Arizona Republican Senator John McCain’s definition of Venezuela as a “security threat” resonates well with his party’s traditional ideology towards Latin America. However, he seems to not have taken into consideration Bogotá’s new objectives vis-à-vis Caracas since the inauguration of President Juan Manuel Santos. While McCain was accusing Venezuela of being a “threat,” Colombia’s President Santos has been working hard to improve his country’s previously rancid ties with Chávez. In an August 2010 interview with the Christian Science Monitor, Colombian political affairs columnist Laura Gil noted that “years of confrontation with Venezuela has brought nothing […] Santos is not naive. He was minister of defense during the worst times, but he is very pragmatic.” An example of an attempt to restore functional ties between the two countries occurred in late December 2010, only weeks before McCain visited Colombia. Venezuelan security forces captured a commander of Colombia’s second largest rebel group, the ELN, Nilson Teran Ferreira (also known as Tulio), and promptly extradited him to Bogotá. While this may not fully appease skeptics about Chávez’s intentions, it is a gross distortion to define the Venezuelan leader as a “security threat.”
Certainly, the major military purchases by Caracas in recent years are a concern, and occasional tensions, like the May 2008 incident involving Ecuador, Colombia, and Venezuela have occurred. Nevertheless, with a new chief executive in Bogotá, there are real signs that confidence-building mechanisms are working, and that Colombia-Venezuela relations at the political and security level are significantly improving.
While several Latin American countries have disagreed over various issues, such as border disputes, these differences have seldom resulted in aggressive action (the 2008 incident in which Venezuela sent part of its army to the border with Colombia is one recent example), let alone war. Therefore, the mere fact that Latin American countries have continued modestly to build up their military arsenals does not mean that this apparent “soft arms” race warrants extreme alarmist rhetoric hinting at the likelihood of inter-state warfare.
That Moscow (in addition to other countries around the globe) continues to supply Latin America with such diverse weaponry does not necessarily lead to the conclusion that the sale of armaments will trigger an arms race, much less inter-state warfare.
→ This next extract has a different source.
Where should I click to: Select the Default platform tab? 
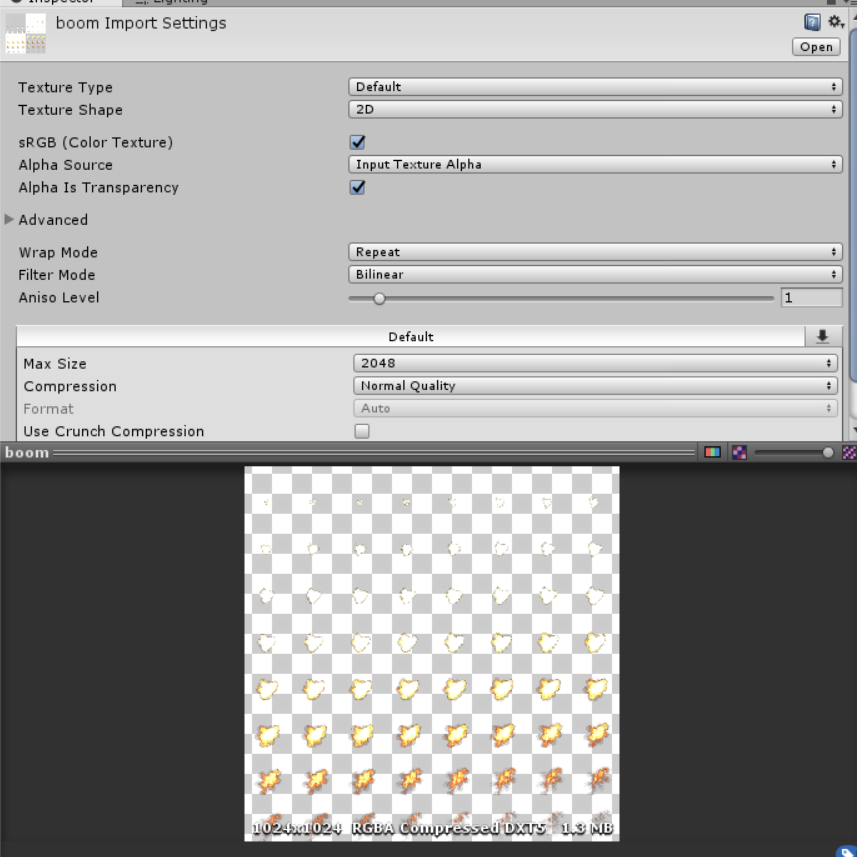[410, 336]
While many Central and South American countries have experienced tense relations, and at times, outright conflicts with their neighbors, these clashes have rarely resulted in overt combat over the past decades. A review of recent Latin American history does not reveal a strong link between the build-up of arms in the region and outright inter-state war.
COHA has previously published articles on Russian geopolitical influence in Latin America as well as studies regarding the role of regional the armed forces. Such studies have focused on regional armed forces and their connections abroad. This is an updated analysis reflecting new developments. To access one of the previous articles; click here (http://www.coha.org/the-russian-arm%E2%80%99s-merchant-raps-on-latin-america%E2%80%99s-door/).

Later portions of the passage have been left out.